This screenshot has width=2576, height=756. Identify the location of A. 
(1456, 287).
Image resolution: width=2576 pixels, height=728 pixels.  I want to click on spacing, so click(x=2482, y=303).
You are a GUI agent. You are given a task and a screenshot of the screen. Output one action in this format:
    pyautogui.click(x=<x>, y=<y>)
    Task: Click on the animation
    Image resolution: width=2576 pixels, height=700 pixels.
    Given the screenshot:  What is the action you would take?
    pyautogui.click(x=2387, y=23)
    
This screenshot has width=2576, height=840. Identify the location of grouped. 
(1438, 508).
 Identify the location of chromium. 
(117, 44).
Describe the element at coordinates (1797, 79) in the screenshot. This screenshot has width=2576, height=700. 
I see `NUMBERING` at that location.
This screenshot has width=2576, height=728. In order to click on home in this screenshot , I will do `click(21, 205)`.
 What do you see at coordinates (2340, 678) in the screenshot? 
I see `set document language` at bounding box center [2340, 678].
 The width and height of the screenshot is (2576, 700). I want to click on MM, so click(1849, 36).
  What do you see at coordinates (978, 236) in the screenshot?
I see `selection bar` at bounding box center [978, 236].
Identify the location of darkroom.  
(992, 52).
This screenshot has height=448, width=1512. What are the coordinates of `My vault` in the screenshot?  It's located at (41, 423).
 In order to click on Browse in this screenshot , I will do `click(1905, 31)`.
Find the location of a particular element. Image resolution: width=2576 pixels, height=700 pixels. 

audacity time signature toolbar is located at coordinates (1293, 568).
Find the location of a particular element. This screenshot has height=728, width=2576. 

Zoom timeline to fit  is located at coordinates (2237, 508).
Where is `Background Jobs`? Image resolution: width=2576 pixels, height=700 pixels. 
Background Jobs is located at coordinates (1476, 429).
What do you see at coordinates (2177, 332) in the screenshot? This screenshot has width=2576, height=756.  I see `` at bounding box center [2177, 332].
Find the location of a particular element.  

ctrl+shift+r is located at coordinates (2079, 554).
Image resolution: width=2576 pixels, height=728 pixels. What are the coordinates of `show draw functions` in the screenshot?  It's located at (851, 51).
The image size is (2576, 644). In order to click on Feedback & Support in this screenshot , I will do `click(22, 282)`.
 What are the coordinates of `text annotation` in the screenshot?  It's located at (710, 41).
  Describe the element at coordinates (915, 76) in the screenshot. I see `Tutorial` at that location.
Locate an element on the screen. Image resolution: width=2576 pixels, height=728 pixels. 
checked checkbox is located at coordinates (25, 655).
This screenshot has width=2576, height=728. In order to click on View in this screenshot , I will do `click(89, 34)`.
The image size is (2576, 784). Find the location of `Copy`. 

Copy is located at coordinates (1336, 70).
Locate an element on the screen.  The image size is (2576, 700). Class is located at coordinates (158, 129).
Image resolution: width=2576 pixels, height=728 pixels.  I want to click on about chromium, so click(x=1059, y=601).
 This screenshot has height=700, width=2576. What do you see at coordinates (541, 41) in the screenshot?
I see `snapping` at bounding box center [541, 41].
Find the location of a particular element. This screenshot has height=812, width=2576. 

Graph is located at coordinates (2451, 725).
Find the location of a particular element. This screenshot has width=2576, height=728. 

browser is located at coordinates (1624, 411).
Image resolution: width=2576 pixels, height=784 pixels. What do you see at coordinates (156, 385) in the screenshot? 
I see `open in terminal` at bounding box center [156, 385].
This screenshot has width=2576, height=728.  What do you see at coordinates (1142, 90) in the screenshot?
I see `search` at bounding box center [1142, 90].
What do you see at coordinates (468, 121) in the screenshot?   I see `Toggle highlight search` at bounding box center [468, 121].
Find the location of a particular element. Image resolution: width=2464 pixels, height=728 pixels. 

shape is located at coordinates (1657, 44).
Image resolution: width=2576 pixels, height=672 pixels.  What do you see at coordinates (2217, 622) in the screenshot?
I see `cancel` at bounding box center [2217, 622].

▬▬▬▬▬▬

EXERCISE GOAL: Filter the records above down to the lines that contain the word "Jobs", and copy each of those lines.

RESULT OF THE EXERCISE:
Where is `Background Jobs`? Image resolution: width=2576 pixels, height=700 pixels. 
Background Jobs is located at coordinates (1476, 429).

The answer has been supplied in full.